The recent row between Churches and state over welfare policy shows how the power of the clergy is waning, argues Paul Goodman
By Paul Goodman

Justin Welby has taken over a Church of England that idealises the welfare state Photo: Getty Images
The Church’s report was seen as an attack on the Government, and the counter-assault from the Conservatives came quickly. “Pure Marxism,” said a Cabinet minister. A Tory MP added that it had been produced by “a load of Communist clerics”. The Prime Minister complained to a friend that the document contained “nothing about self-help or doing anything for yourself”.
The indignant vigour of that last sentiment gives the game away.
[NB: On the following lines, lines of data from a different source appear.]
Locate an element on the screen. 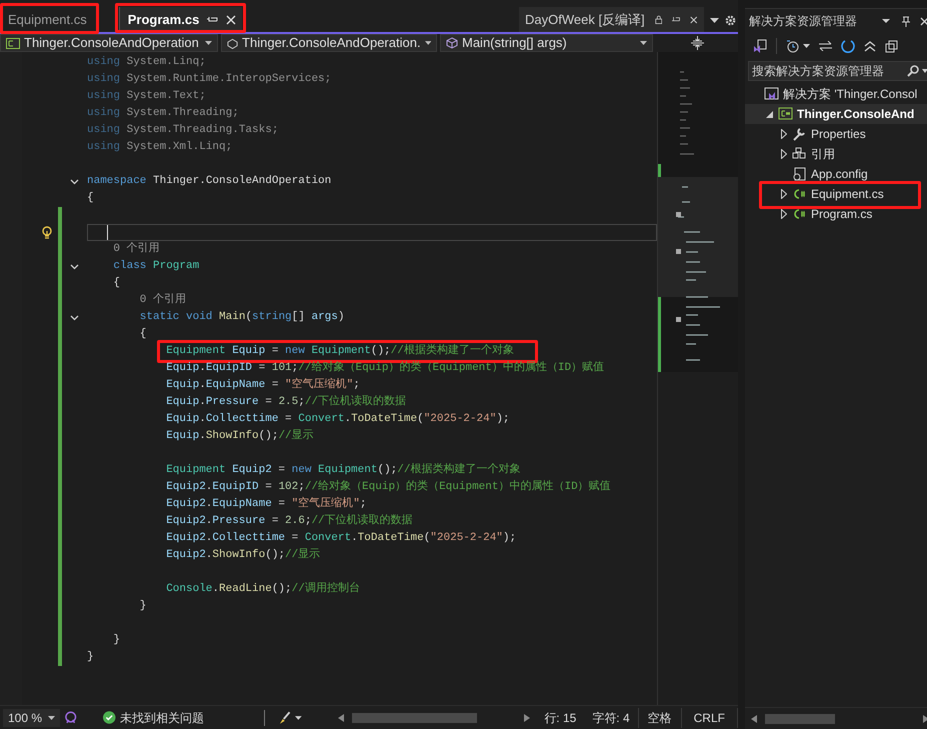  search-field: 搜索解决方案资源管理器 is located at coordinates (838, 71).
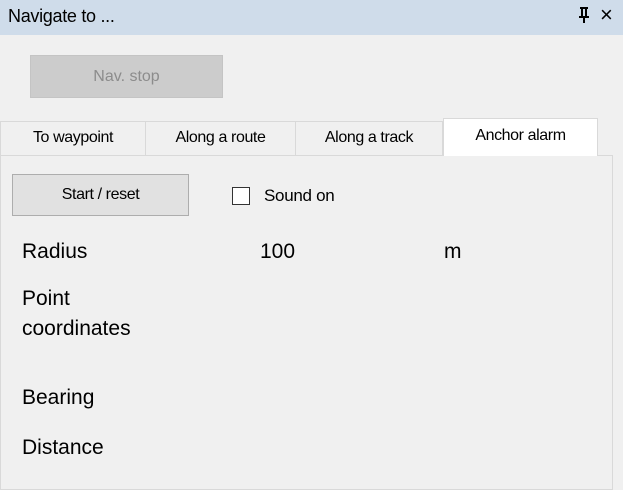 The height and width of the screenshot is (490, 623). I want to click on nav-stop-button: Nav. stop, so click(126, 76).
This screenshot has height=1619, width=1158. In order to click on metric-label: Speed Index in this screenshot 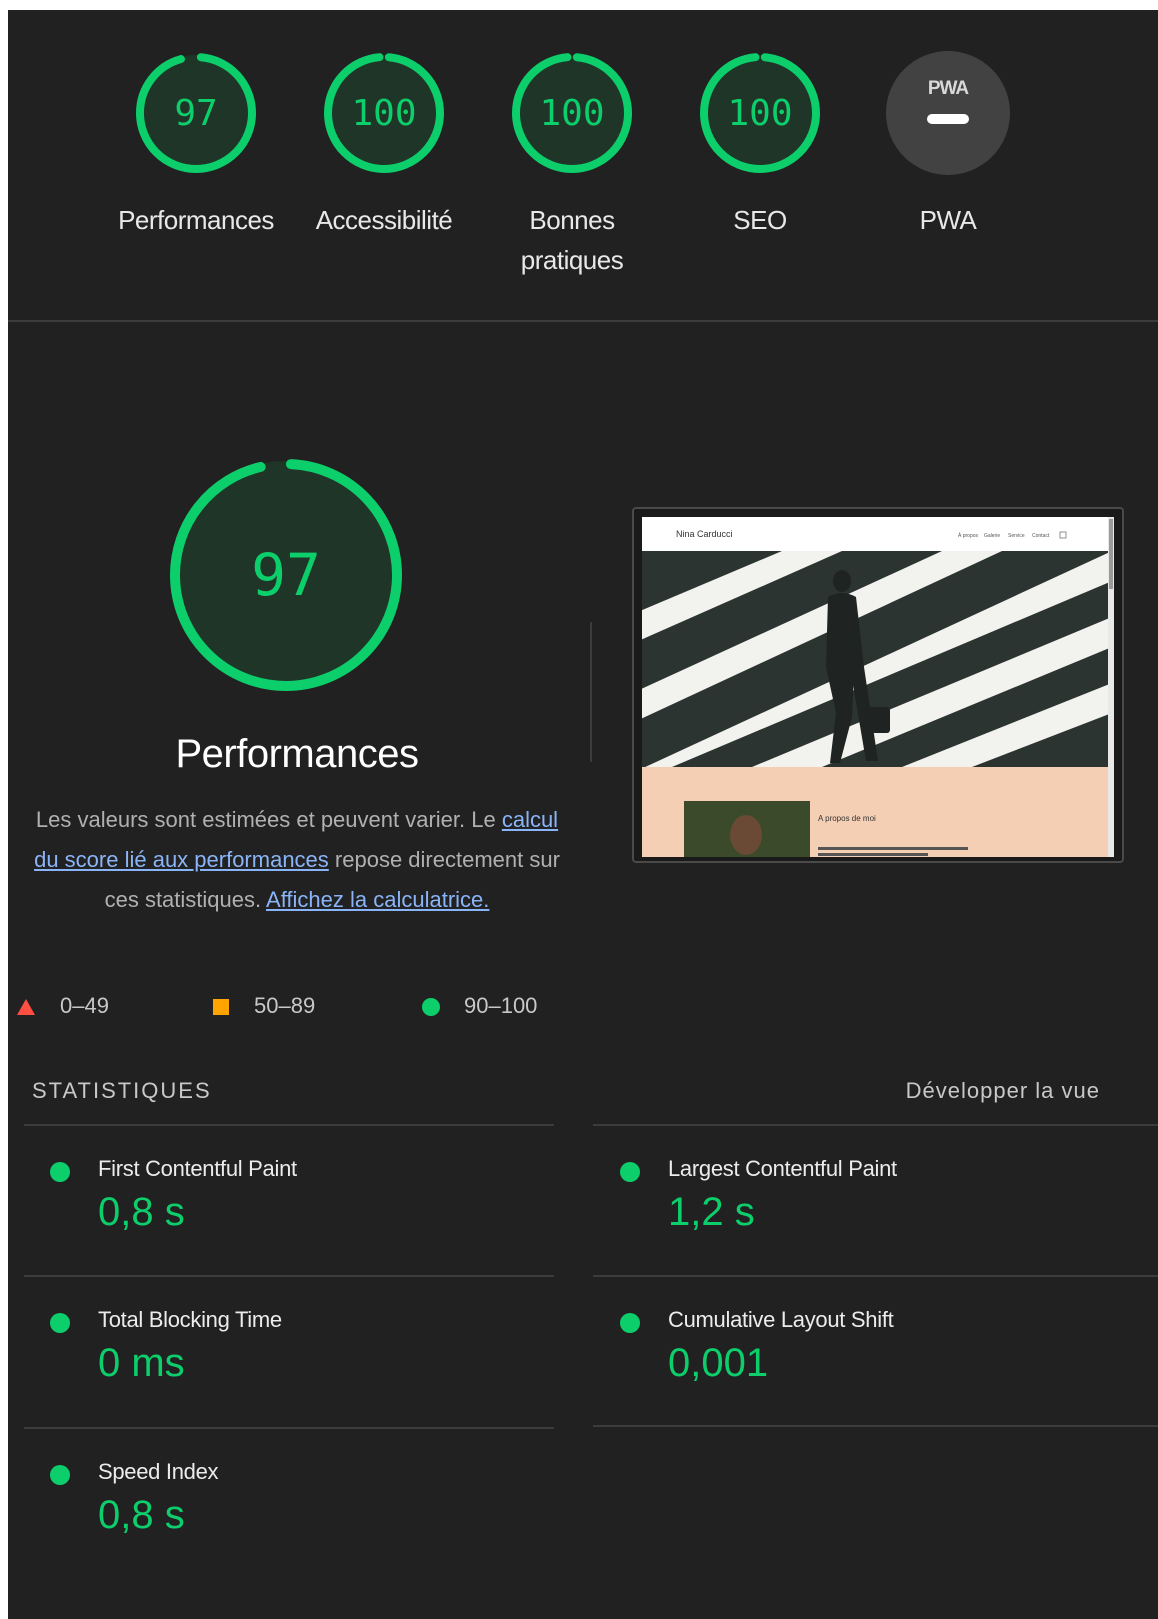, I will do `click(158, 1472)`.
The report in question wasn’t The Lies We Tell Ourselves, the recent attack on the Government’s welfare reforms produced by the Baptist Union of Great Britain, the Methodist Church, the United Reformed Church and the Church of Scotland, and the offended prime minister wasn’t David Cameron. It was Faith in the City, issued in 1985 by a special commission to the then Archbishop of Canterbury, Robert Runcie, and the leader in question was Margaret Thatcher.
Mind you, comparing and contrasting the two rows should indeed bring Karl Marx to mind. After all, they provide yet another reminder that he was wrong. For today, history is repeating itself as farce – without, as Marx claimed, repeating itself first as tragedy.
The contrast between Faith in the City and The Lies We Tell Ourselves is telling. Whatever one thinks of its conclusions – not least the idea that Thatcherism was to blame for the growing spiritual and economic poverty of Britain’s inner cities – the first was a serious and detailed piece of policy work, one capable of inspiring a follow-up report 10 years later. The second contains no recommendations. It is simply a plea on behalf of those claiming benefits – and therefore one on behalf of the benefits system itself.
Indeed, the entire dispute is artificial. The Lies We Tell Ourselves was published over a month ago. It seems to have been rehashed by the BBC over the weekend – on the verge of the Government’s changes to the welfare system going live. (Bias, anyone?). Whatever the background, the diminished vision of the report, and the muted reaction of ministers, says much about how Britain has altered.